The brief clash that sprang from protests by the Sunni militias over the refusal of the Shi’ite-controlled government to follow through with promises of employment led to the arrests of a lot of the protesters, but the sense of disenfranchisement that caused them in the first place endures, and Time Magazine is reporting that al-Qaeda forces in Iraq are on a heavy recruiting campaign in an attempt to bring the fighters back to where the US found so many of them in the first place – the insurgency.
It’s already yielding some results, according to Sheik Hamid al-Hayess, who says the forces “have been infiltrated by al-Qaeda,” adding grimly that “a civil war is coming.”
Iraq’s own Interior Ministry seemed to confirm the allegations, with a source telling Time that roughly 20 percent of the nearly 100,000 members of the Awakening forces are “insurgent spies.” Others quoted in the article put the number as high as 40 percent.

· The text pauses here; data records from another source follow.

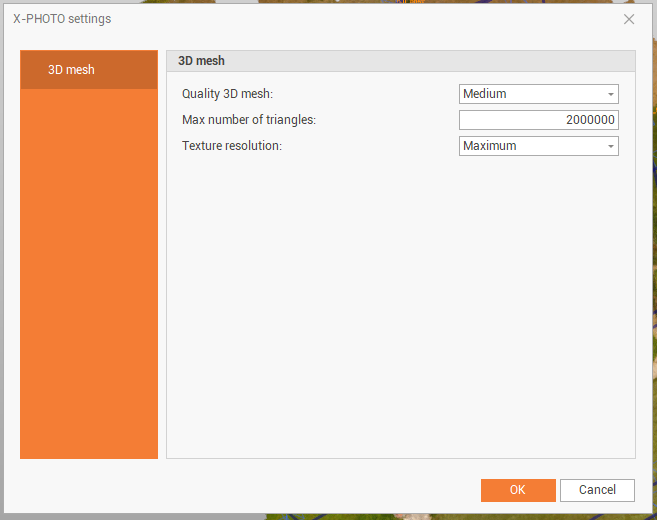Image resolution: width=657 pixels, height=520 pixels.
Task: Click the arrow on the Medium dropdown
Action: click(610, 94)
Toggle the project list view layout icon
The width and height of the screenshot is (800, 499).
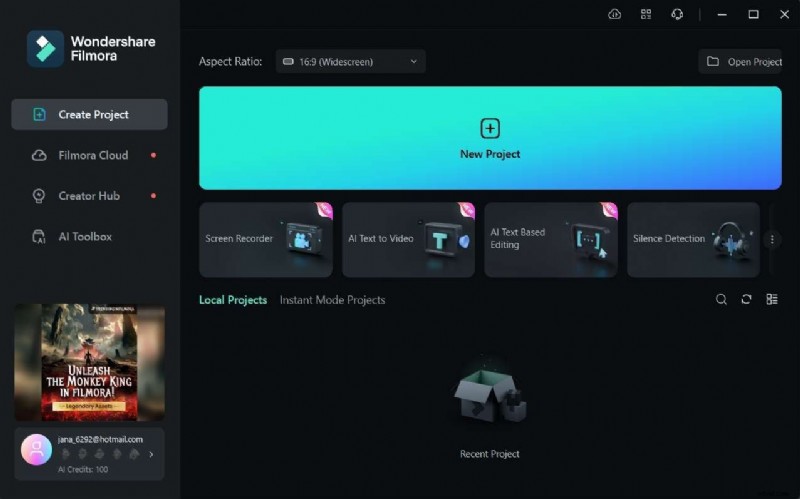click(772, 299)
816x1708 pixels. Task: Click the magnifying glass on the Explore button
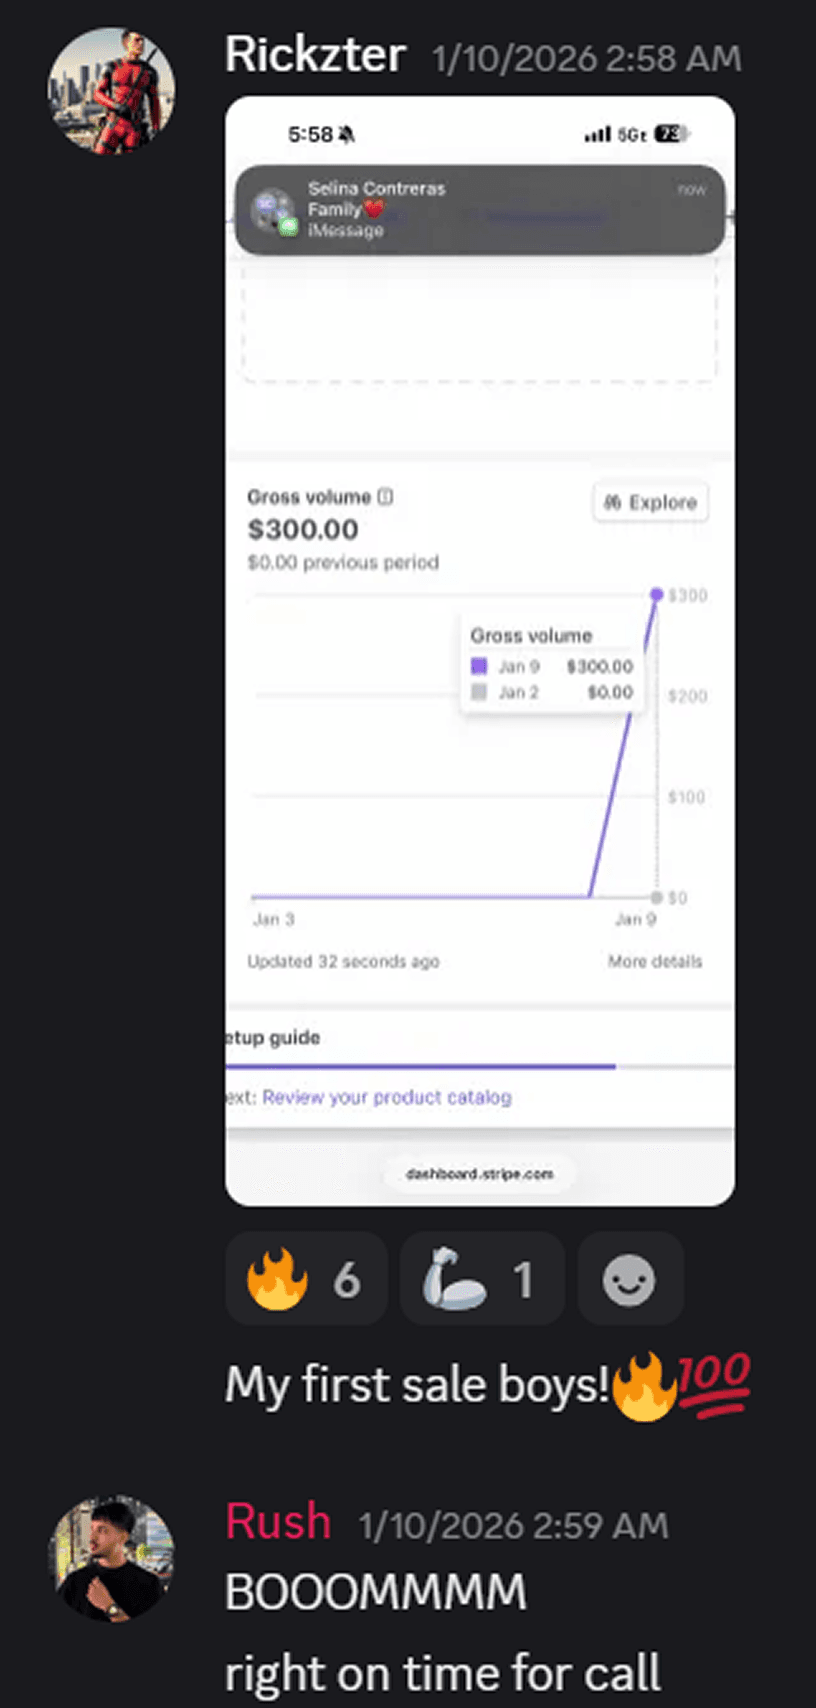point(613,502)
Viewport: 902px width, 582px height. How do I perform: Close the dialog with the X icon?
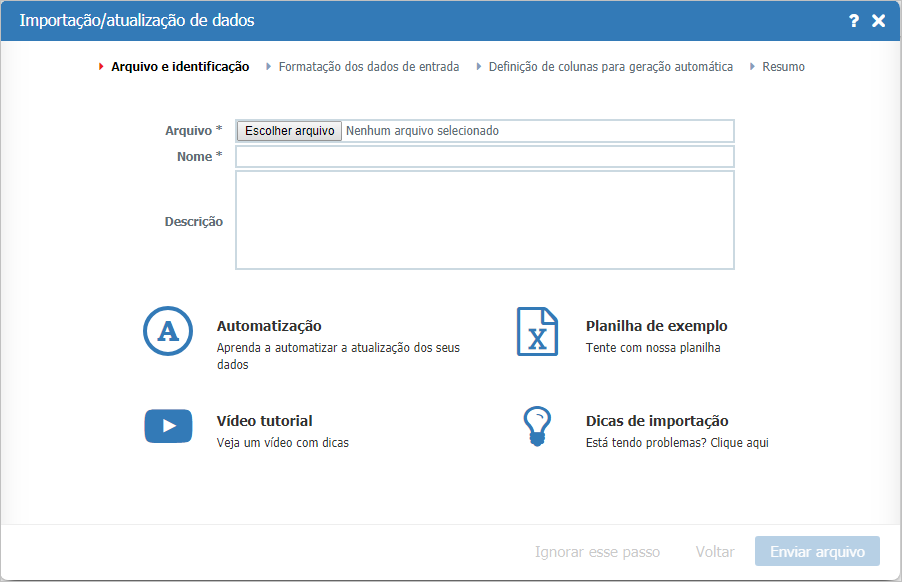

The Awakening Council was largely made up of Sunnis discontented with the insurgency at the time and eager to receive US funding. Since the US turned the forces over to the Iraqi government, however, the Shi’ite majority government has been slow to integrate the forces and has expressed distrust for them. Whether these revelations prove that distrust was well place or were simply a self-fulfilling prophecy, however, remain an open question.